Le Gouvernement a ainsi souhaité qu’une nouvelle trajectoire soit établie dans le cadre de la révision de la PPE. L'objectif du gouvernement reste d'assurer dès que possible l'atteinte de l'objectif de réduire à 50 % la part d'électricité d'origine nucléaire. Il est important de préciser qu’il s’agit de réduire la place de la production du nucléaire dans le mix électrique à 50% et non de fermer 50% des centrales.
Au-delà de la centrale nucléaire de Fessenheim, dont le Gouvernement confirme la fermeture lors de la mise en service de l’EPR de Flamanville, la PPE fixera les orientations en matière de réduction du parc nucléaire existant, en intégrant l’incertitude sur les avis futurs de l’Autorité de sûreté nucléaire, autorité indépendante, concernant la prolongation de la durée d’exploitation des réacteurs au-delà de leur quatrième visite décennale. La Programmation pluriannuelle de l’énergie définira également les modalités du maintien du recyclage du combustible nucléaire.

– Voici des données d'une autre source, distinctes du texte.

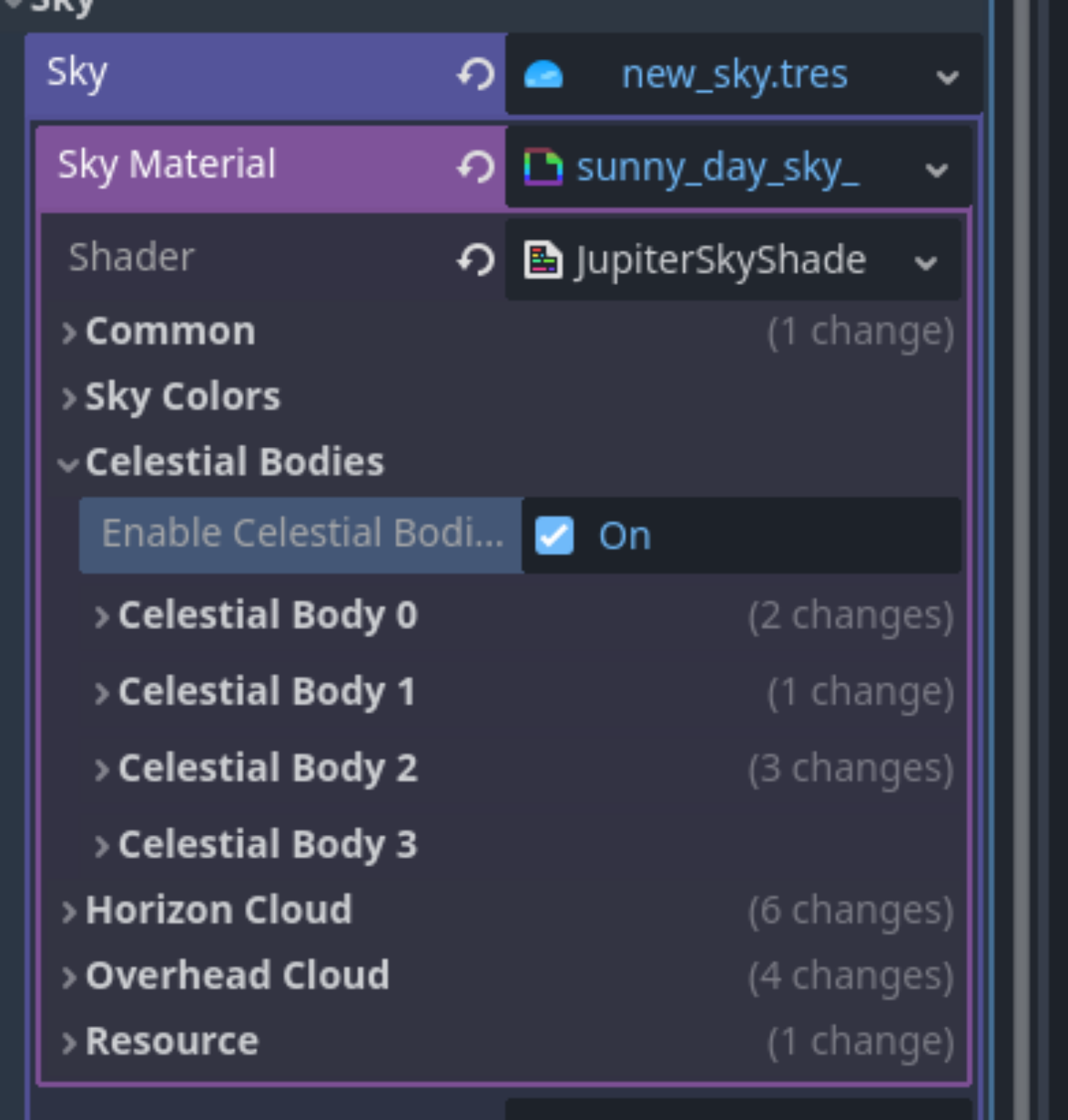
Task: Open the sunny_day_sky material dropdown arrow
Action: point(937,168)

Le gouvernement sera à l’écoute des retours du public, notamment sur les variantes des scénarios « Volt » et « Ampère » proposés par RTE permettant d’assurer qu’aucune nouvelle centrale thermique à combustibles fossiles ne soit construite et que les émissions de gaz à effet de serre de la production électrique française n’augmentent pas.
Il est vrai que les énergies renouvelables développées à grande échelle nécessitent une adaptation des réseaux et une évolution des modes de gestion du système en nécessitant plus de flexibilité. Le Bilan Prévisionnel de RTE publié en 2017, qui couvre les années 2018 à 2035, montre qu’il est possible d’intégrer une part importante d’énergies renouvelables à cet horizon, jusqu’à 49 % dans le scénario Ampère, sans impact majeur sur le système électrique. L’Agence internationale de l’énergie considère que les besoins d’évolution du réseau, à partir de 45 % d’énergies non pilotables, augmentent les coûts de réseau d’un ordre de grandeur compris entre 12 % et 40 % des coûts de production.

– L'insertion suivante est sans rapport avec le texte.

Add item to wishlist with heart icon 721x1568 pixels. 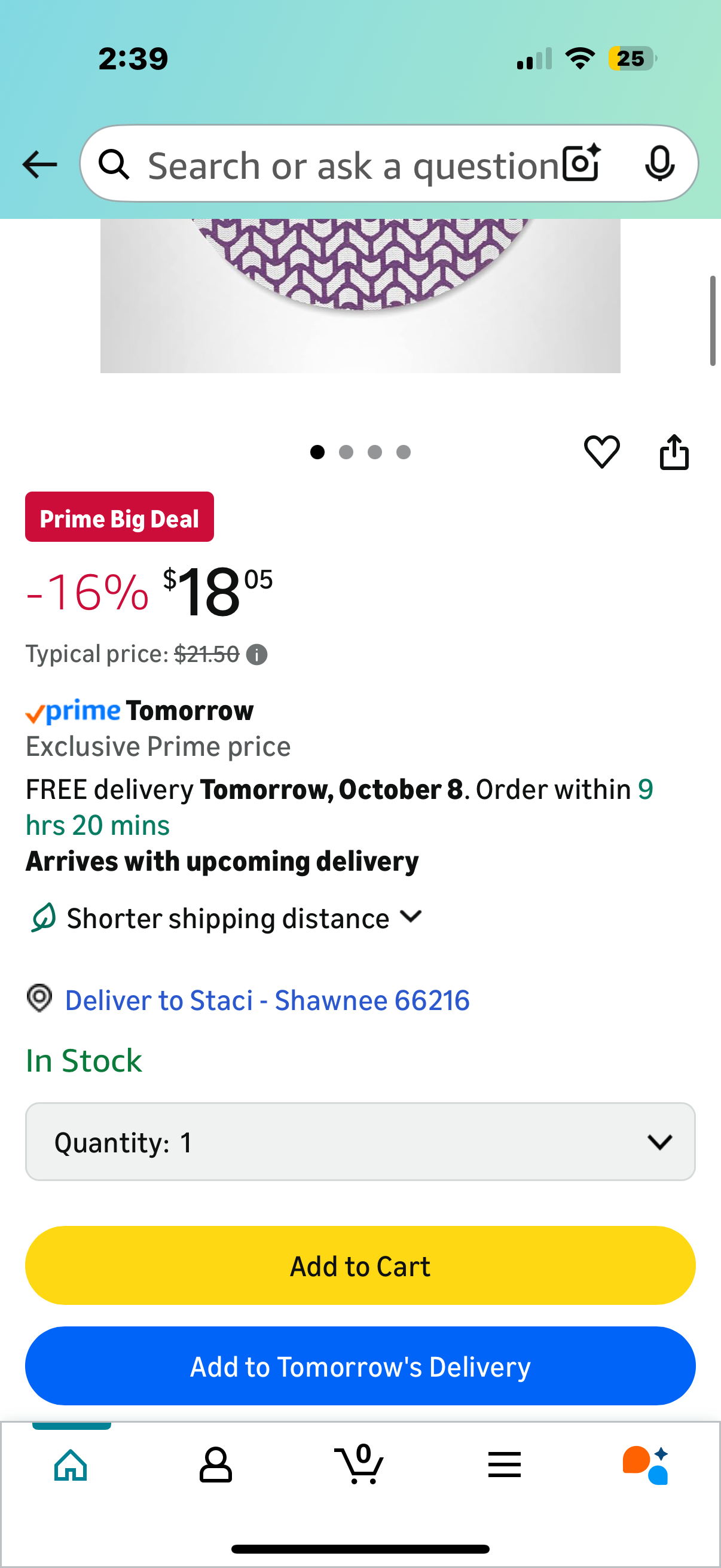tap(602, 452)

À de hauts niveaux d’intégration, le pilotage de la demande doit être actionné avec notamment des « compteurs intelligents », et d’autres formes de flexibilité comme le stockage. Certaines technologies de stockage d’électricité gagnent rapidement en maturité. Le stockage d’électricité à grande échelle est en train de devenir une réalité technologique. Il permet d’équilibrer la production et la consommation en stockant de l’électricité lorsque la consommation est faible et à l’inverse, lors d’une consommation plus forte, il rend de l’électricité au réseau. Le développement du stockage d’électricité devrait aider à gérer un réseau comportant davantage d’énergies renouvelables dont la production dépend des conditions de climat (vent, ensoleillement…).
Le développement du stockage d’électricité pourrait également contribuer à :
- mieux utiliser les capacités de production en diminuant la pointe de consommation ;
- développer l’autoconsommation voire de l’autonomie énergétique de sites isolés ;
- baisser les besoins de renforcement des réseaux de distribution et de transport d’électricité et donc à faire des économies de réseau.
Les moyens de stockage décentralisés présentent encore un coût d’investissement élevé qui ne permet pas leur rentabilité en métropole continentale. Le coût des batteries baisse rapidement en même temps que le développement des énergies non pilotables.